Here's the abstract to the paper:
Insider Trading, Congressional Officials, and Duties of Entrustment, by Donna M. Nagy, Indiana University Maurer School of Law, Boston University Law Review, Vol. 91, p. 1105, 2011 Indiana Legal Studies Research Paper No. 181: Abstract: This article refutes what has become the conventional wisdom that insider trading by members of Congress and legislative staffers is “totally legal” because such congressional officials are immune from federal insider trading law.

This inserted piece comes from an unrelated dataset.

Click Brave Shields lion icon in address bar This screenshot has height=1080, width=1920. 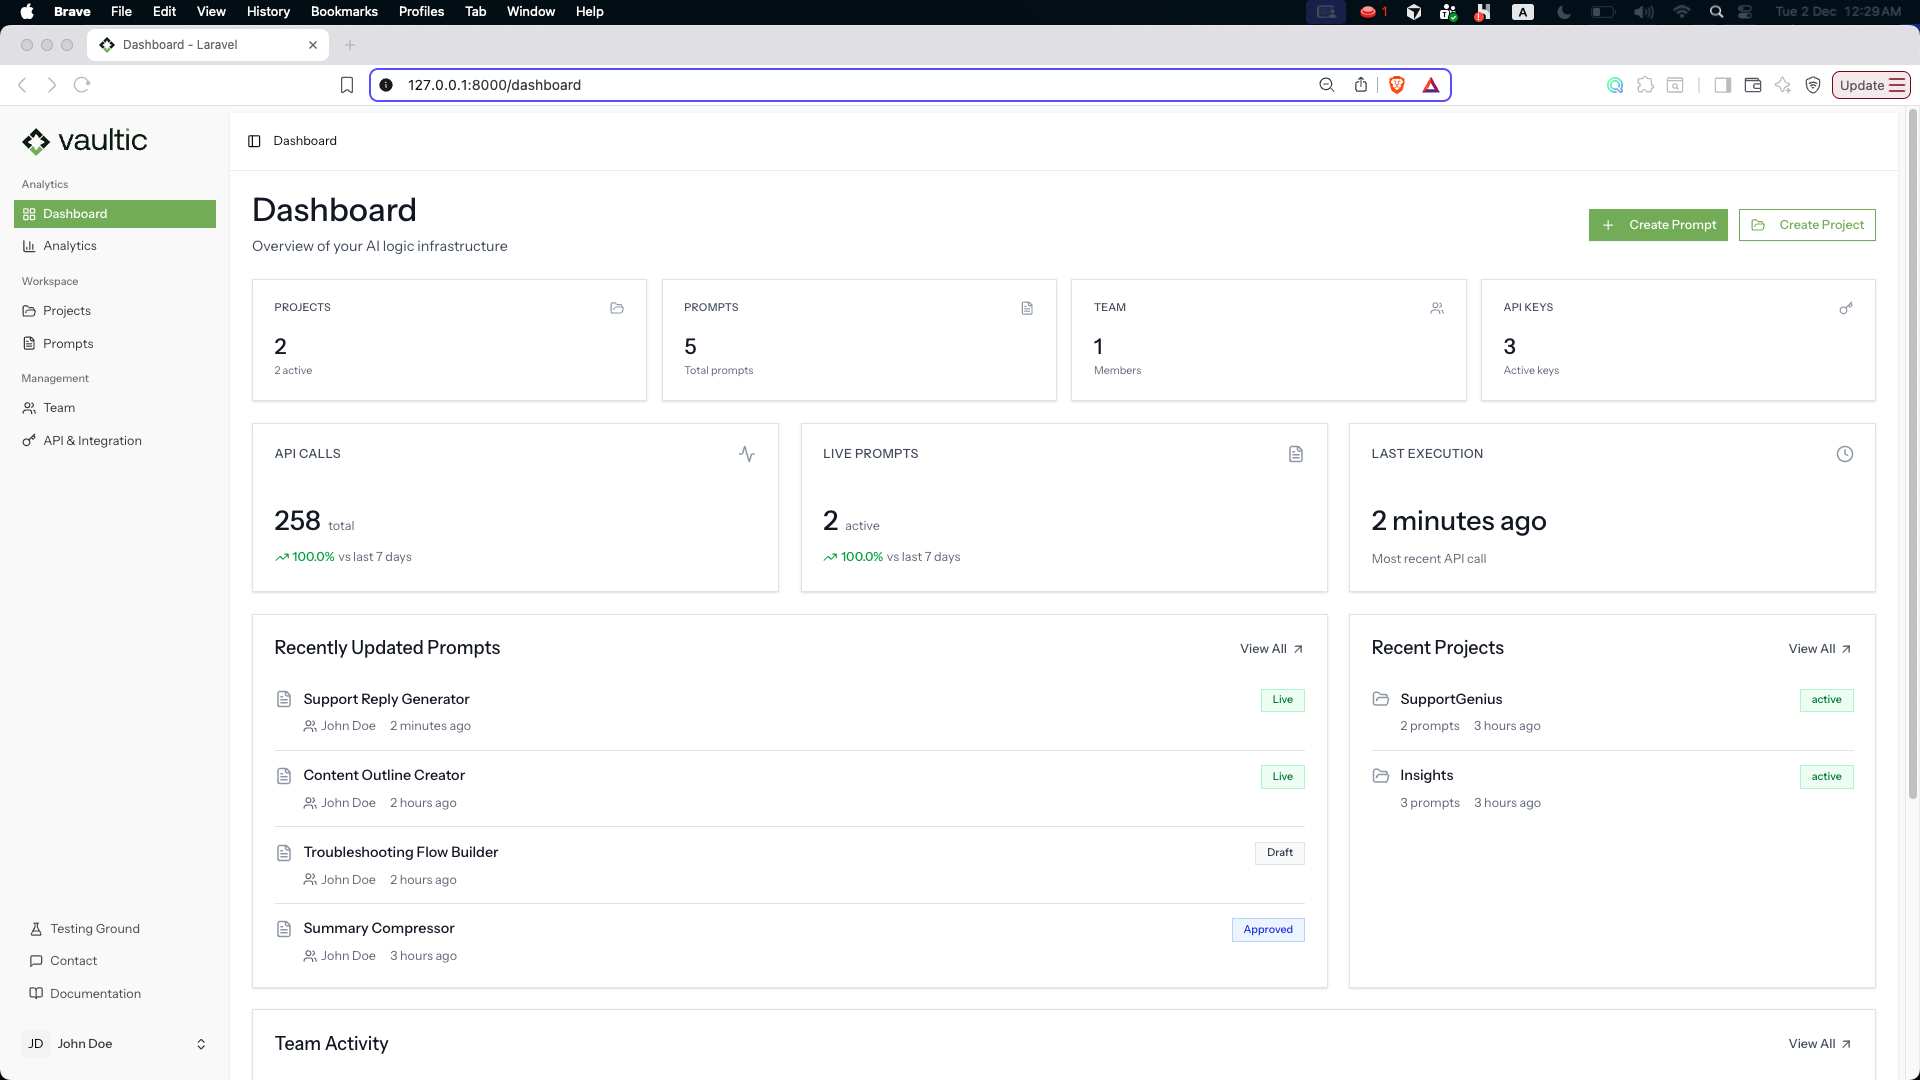[x=1397, y=85]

It argues that this well-worn claim is rooted in twin misconceptions based on: (1) a lack of regard for the broad and sweeping duties of entrustment which attach to public office and (2) an unduly restrictive view of Supreme Court precedents, which have interpreted Rule 10b-5 of the Securities Exchange Act to impose liability whenever a person trades securities on the basis of material nonpublic information in violation of a fiduciary-like duty owed either to the issuer’s shareholders or to the source of the information. It also argues that nonpublic congressional information constitutes property which, like congressional funds and tangible property, rightfully belongs to the federal government and its citizens.
I will also be curious to see if there's any follow-up on this point. In any case, this unfair advantage that Congress has needs to be stopped.